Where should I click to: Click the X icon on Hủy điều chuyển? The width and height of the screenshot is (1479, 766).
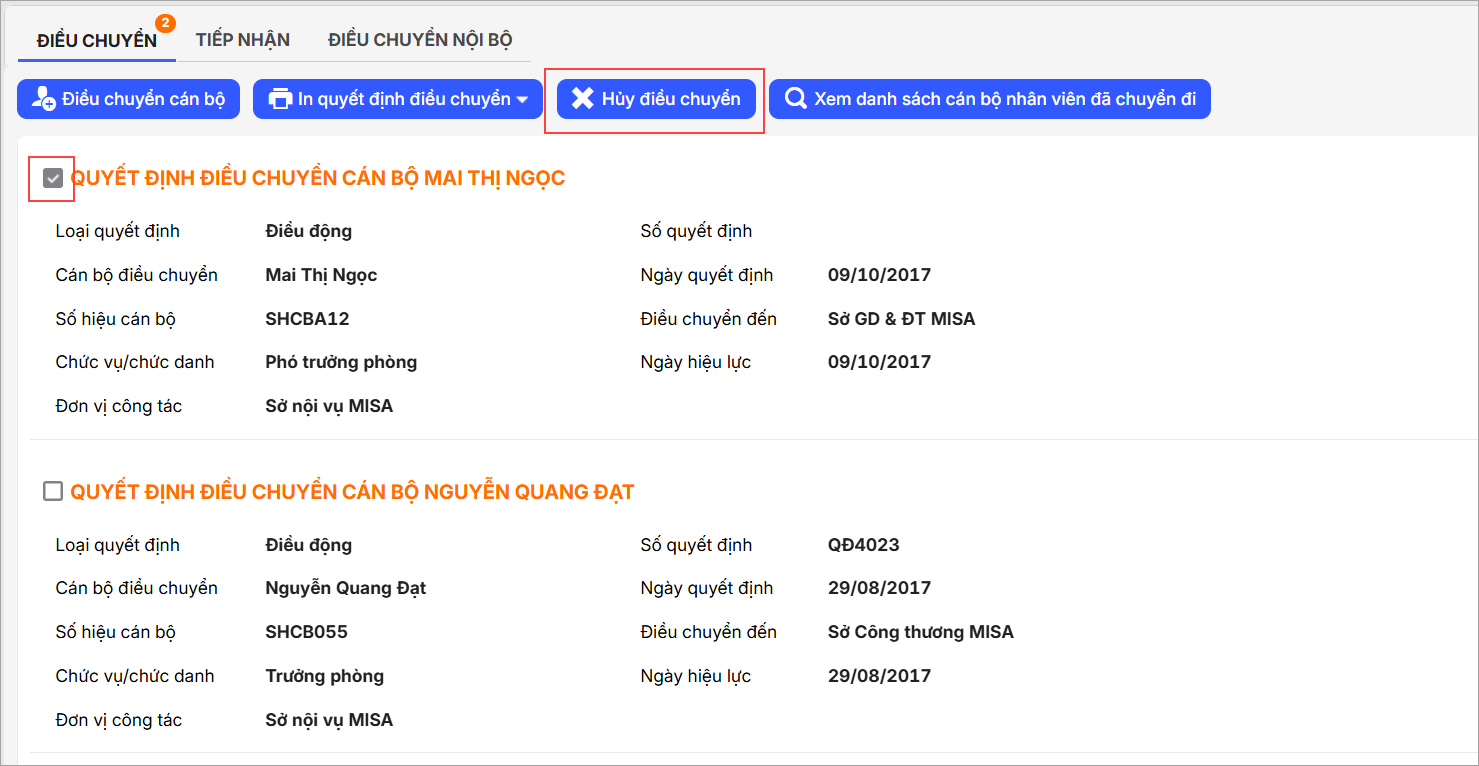click(x=582, y=99)
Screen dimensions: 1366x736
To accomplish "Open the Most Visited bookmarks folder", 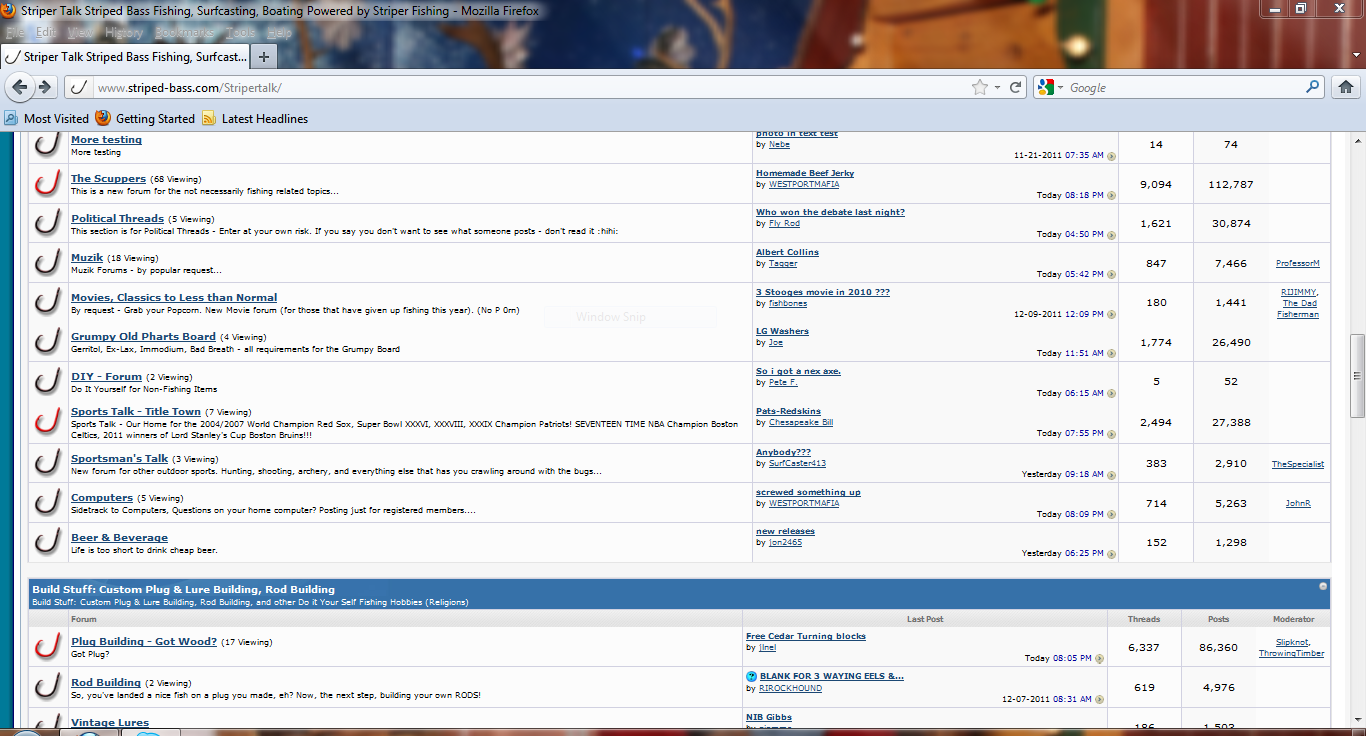I will pos(47,118).
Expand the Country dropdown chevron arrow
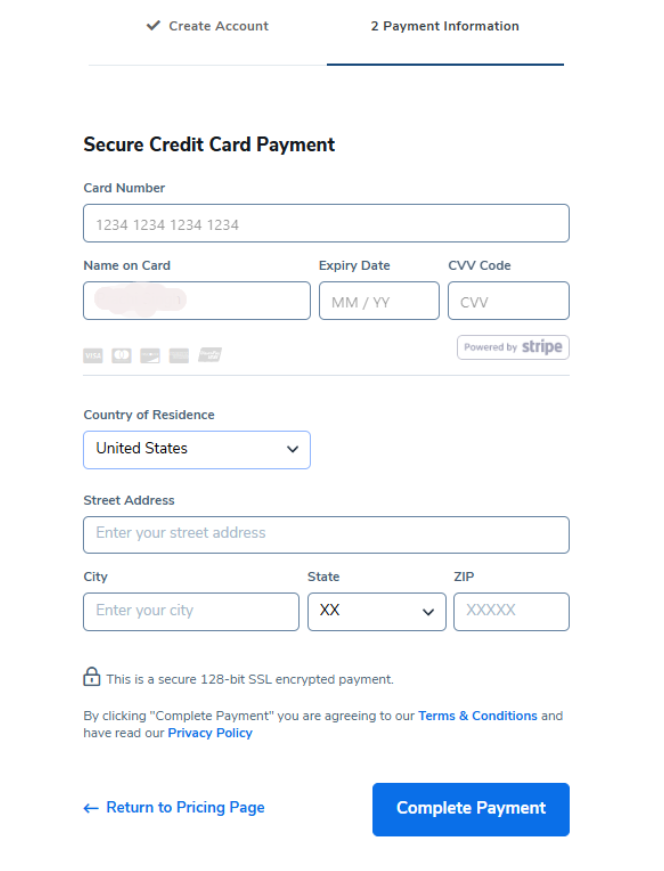664x871 pixels. [294, 450]
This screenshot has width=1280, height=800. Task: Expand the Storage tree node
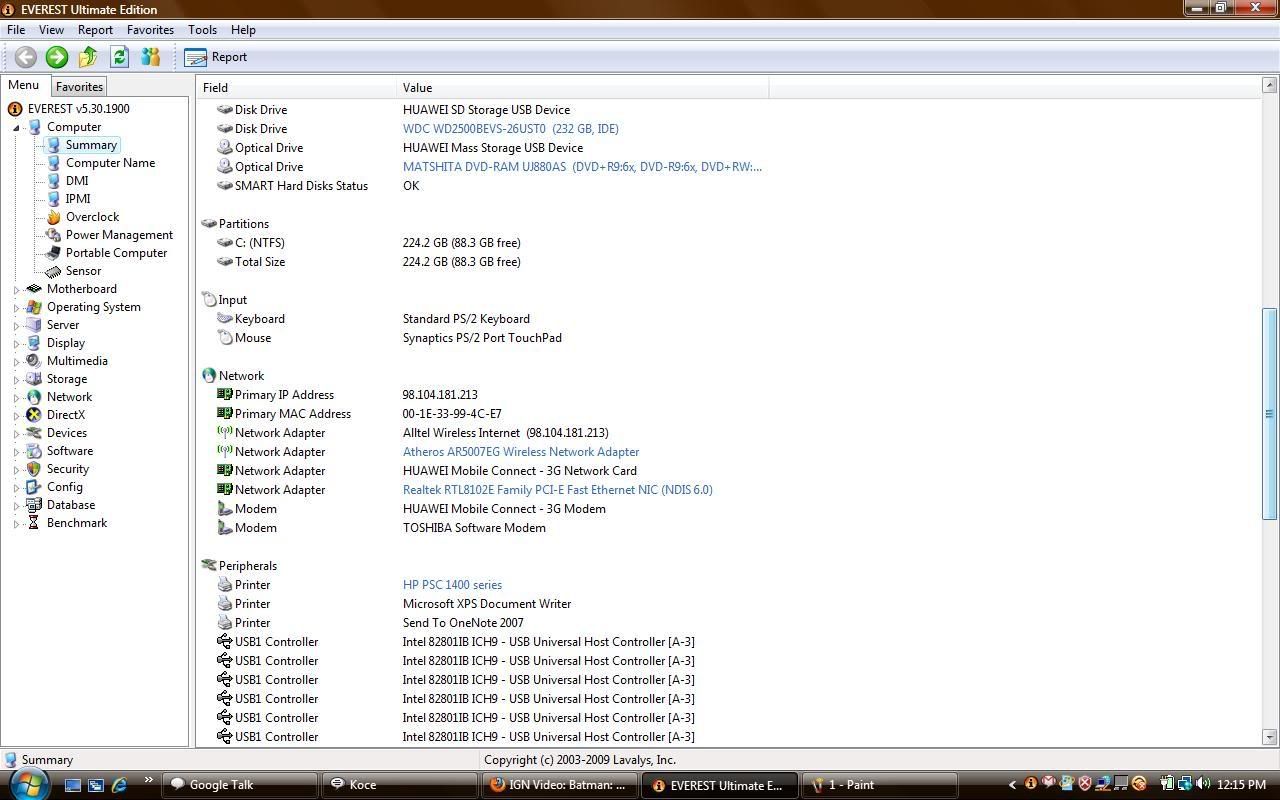pos(17,380)
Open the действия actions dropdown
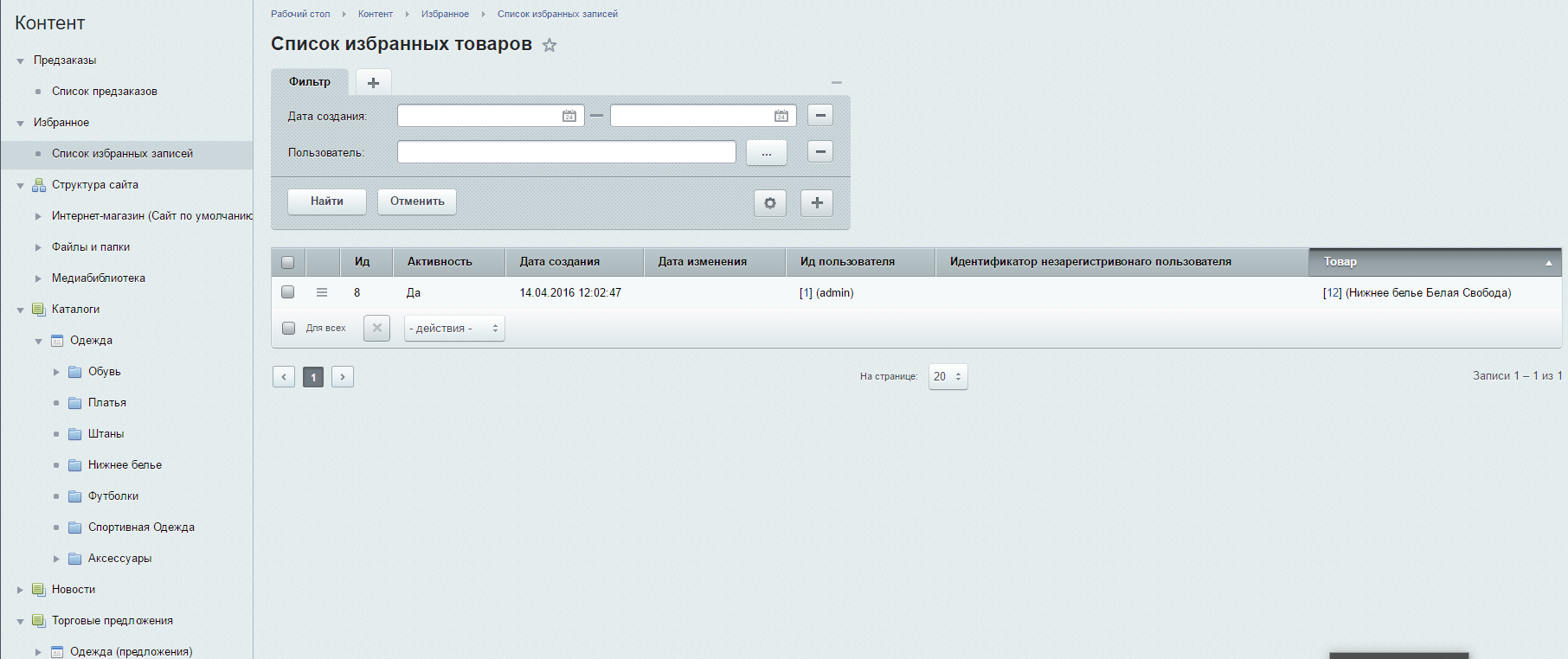The height and width of the screenshot is (659, 1568). click(453, 329)
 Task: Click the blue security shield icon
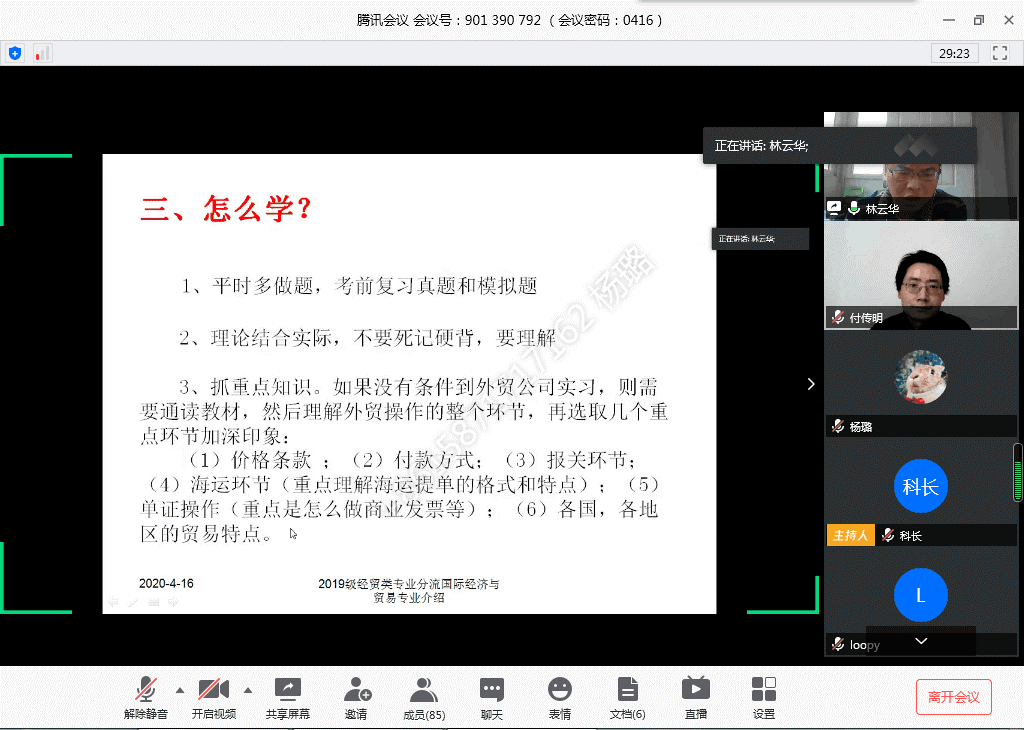(15, 53)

**YOUR ASSIGNMENT**
Beginning with the line that has "Expand the Country dropdown chevron arrow", repeat each remaining line of the data above word for word, keeping pictures out.

**TASK RESULT**
Expand the Country dropdown chevron arrow
664x871 pixels. [294, 450]
This screenshot has width=1280, height=800. Task: Expand the Storage tree node
pos(17,380)
Open the действия actions dropdown
The height and width of the screenshot is (659, 1568). click(453, 329)
 Task: Click the blue security shield icon
(15, 53)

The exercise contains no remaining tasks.